Machine Learning Platform for AI (PAI) provides a text content moderation solution to help you identify high-risk content during content production for online business. This topic describes how to use AI algorithms to develop a content moderation model based on your business requirements. You can use the model to identify and block high-risk content.
Background information
No limits are imposed on the scope of generated content, such as comments, blogs, and product introductions. Therefore, you must identify high-risk content and block the content at the earliest opportunity. PAI provides the following solution based on AI algorithms to help you quickly identify high-risk content.
Solution
Label the sample text and manage the sample text by using iTAG and the dataset management feature of PAI.
Fine-tune the model in Machine Learning Designer based on the pre-trained Bidirectional Encoder Representations from Transformers (BERT) transfer learning model that is provided by PAI to meet the requirements of content moderation scenarios and develop a natural language processing (NLP) content moderation model for specific scenarios.
Deploy the model in Elastic Algorithm Service (EAS) as an end-to-end service to identify high-risk content.
Prerequisites
Pay-as-you-go resources of Machine Learning Designer, Data Science Workshop (DSW), and EAS are activated. For more information, see Purchase.
MaxCompute is activated to store the prediction data. For more information, see Activate MaxCompute and DataWorks.
An AI workspace is created and MaxCompute computing resources are added to the workspace. For more information, see Manage workspaces.
An Object Storage Service (OSS) bucket is created. The OSS bucket is used to store raw data, labels, and trained models. For more information, see Create buckets.

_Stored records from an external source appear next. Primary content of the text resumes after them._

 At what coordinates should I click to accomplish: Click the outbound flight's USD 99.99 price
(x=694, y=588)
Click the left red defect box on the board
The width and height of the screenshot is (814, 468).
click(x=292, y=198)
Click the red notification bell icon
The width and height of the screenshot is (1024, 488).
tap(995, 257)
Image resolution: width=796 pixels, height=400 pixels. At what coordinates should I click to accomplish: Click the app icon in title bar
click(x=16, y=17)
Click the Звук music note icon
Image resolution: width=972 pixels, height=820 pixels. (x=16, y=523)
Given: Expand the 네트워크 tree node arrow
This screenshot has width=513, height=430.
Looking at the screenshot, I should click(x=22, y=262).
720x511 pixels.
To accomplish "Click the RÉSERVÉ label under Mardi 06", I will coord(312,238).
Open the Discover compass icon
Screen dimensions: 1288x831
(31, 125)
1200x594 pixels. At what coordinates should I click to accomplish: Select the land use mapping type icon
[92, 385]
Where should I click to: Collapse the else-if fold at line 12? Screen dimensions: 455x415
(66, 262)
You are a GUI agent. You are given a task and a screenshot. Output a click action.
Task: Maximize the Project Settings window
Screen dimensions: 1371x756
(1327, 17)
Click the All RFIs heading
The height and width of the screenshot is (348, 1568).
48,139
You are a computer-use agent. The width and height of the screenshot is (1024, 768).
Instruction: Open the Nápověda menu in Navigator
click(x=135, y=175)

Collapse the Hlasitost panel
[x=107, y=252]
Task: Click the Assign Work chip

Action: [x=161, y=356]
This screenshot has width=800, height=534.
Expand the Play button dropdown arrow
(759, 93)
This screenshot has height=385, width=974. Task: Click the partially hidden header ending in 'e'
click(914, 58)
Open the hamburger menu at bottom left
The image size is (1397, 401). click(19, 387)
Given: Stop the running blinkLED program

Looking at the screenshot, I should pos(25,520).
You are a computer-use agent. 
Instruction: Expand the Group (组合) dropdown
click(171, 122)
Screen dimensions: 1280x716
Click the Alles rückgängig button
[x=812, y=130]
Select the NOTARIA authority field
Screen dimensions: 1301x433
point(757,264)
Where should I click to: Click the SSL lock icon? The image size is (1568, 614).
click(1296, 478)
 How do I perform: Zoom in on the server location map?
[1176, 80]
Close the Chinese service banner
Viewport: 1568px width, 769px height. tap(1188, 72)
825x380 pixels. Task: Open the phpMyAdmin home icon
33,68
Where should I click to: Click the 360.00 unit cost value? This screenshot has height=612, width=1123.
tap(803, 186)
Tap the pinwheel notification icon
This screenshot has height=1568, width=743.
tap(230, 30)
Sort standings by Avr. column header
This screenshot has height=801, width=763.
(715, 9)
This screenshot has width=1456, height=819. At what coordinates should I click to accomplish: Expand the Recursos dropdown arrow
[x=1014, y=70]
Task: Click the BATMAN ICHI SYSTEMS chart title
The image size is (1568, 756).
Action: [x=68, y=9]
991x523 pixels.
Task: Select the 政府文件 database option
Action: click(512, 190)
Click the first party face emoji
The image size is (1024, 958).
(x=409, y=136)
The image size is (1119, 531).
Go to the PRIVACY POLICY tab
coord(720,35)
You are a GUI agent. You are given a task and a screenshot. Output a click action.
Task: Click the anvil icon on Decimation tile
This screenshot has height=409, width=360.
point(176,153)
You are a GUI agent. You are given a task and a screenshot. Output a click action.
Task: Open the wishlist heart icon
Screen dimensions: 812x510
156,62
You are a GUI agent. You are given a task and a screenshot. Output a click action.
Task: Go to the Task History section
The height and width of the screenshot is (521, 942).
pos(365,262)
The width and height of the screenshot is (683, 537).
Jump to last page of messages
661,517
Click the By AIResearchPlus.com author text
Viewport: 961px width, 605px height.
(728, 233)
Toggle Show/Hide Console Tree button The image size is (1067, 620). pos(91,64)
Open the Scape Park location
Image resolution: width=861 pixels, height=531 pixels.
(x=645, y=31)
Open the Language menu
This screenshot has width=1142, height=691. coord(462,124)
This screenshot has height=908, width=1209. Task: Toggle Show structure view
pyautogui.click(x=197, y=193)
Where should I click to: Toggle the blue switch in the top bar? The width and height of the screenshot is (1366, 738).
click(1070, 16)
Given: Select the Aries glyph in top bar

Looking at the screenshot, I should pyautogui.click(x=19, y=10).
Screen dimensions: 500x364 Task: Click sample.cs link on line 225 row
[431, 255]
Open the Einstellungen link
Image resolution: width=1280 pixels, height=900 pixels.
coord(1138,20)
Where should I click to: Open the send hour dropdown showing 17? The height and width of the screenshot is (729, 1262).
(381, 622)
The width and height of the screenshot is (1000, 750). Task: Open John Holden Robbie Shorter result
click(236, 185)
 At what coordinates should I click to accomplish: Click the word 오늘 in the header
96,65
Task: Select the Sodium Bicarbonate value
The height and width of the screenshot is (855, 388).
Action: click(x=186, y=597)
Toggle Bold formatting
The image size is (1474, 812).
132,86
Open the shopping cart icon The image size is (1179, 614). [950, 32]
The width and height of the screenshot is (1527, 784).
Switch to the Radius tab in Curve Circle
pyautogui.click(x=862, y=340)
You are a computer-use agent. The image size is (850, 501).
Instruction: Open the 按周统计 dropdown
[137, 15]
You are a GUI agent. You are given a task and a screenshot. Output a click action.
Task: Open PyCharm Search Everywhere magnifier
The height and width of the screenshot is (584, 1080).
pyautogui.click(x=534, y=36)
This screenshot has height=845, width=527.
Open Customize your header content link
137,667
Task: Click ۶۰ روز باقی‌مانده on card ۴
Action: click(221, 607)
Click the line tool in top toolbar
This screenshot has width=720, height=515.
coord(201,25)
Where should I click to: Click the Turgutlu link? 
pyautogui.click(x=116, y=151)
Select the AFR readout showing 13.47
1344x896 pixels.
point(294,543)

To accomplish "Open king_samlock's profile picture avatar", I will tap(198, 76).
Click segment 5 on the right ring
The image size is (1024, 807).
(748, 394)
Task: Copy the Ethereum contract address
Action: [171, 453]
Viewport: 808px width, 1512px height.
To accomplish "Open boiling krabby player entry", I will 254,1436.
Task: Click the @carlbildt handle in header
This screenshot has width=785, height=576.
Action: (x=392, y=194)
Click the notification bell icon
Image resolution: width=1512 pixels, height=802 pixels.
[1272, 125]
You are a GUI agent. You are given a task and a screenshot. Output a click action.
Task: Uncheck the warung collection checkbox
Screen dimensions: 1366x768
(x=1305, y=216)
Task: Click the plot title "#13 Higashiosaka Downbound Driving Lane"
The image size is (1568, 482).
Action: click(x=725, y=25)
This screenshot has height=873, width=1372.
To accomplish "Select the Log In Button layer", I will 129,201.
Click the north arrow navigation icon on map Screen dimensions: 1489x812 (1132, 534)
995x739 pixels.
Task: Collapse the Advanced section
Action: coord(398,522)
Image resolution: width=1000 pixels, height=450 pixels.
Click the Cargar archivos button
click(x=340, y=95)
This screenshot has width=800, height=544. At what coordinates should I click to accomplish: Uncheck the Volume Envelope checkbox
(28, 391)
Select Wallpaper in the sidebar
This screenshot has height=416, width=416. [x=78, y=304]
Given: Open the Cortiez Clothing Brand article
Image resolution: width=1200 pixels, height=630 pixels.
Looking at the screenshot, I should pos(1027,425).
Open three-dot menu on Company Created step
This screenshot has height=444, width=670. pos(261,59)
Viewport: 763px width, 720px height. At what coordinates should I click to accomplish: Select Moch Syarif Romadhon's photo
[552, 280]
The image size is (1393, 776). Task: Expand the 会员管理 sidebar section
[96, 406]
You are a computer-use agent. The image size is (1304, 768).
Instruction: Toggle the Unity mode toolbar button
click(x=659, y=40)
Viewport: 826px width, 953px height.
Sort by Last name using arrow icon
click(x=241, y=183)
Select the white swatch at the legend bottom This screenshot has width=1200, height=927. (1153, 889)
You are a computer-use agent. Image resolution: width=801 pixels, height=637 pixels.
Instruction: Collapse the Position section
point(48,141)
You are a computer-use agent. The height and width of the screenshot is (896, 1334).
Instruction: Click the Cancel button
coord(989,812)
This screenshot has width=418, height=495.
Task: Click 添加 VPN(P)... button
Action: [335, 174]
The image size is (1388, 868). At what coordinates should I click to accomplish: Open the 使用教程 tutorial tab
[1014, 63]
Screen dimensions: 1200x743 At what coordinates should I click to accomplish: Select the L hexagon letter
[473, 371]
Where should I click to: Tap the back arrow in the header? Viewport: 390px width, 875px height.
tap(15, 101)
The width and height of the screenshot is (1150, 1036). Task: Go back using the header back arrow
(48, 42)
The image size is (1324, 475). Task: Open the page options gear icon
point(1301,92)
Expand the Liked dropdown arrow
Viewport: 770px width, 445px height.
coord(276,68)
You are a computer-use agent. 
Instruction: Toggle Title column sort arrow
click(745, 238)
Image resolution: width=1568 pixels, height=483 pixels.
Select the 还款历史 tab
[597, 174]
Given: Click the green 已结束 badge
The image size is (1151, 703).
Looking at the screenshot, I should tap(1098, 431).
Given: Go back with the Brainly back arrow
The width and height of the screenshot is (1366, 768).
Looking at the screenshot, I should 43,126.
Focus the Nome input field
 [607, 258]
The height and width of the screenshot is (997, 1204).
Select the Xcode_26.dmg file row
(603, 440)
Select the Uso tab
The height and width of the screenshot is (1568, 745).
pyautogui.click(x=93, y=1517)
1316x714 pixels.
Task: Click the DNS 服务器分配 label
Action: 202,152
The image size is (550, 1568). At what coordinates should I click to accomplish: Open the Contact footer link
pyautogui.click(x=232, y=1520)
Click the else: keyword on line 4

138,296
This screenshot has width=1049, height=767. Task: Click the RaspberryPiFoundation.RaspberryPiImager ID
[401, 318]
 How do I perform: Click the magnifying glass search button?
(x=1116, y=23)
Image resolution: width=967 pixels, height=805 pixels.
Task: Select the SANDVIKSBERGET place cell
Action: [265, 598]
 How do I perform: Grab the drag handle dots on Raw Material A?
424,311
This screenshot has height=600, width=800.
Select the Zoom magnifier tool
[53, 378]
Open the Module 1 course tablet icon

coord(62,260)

A dedicated resource group in EAS is created. In this example, the trained model is deployed in the dedicated resource group. For more information, see Create a resource group.
Procedure
To create a text content moderation solution based on PAI, perform the following steps:
Prepare a training dataset and a test dataset for model training and upload the training dataset and test dataset to MaxCompute by running Tunnel commands on the MaxCompute client.
Create a text classification model
Develop a text classification model for text content moderation scenarios based on the NLP transfer learning model that is pre-trained by using large amounts of data in Machine Learning Designer.
Deploy and call the model service
Deploy the text content moderation model as an online service by using EAS and call the model service in production environments for inference.
Prepare data
Prepare a training dataset and a test dataset for model training and upload the training dataset and test dataset to MaxCompute by running Tunnel commands on the MaxCompute client. For information about how to install and configure the MaxCompute client, see MaxCompute client (odpscmd). For more information about Tunnel commands, see Tunnel commands. In this example, the following commands are used:
# The command used to create tables.
CREATE TABLE nlp_risk_train(content STRING, qince_result STRING);
# The command used to upload data.
tunnel upload /Users/tongxin/xxx/nlp_risk_train.csv nlp_risk_train;
Create a text classification model
Go to the Machine Learning Designer page.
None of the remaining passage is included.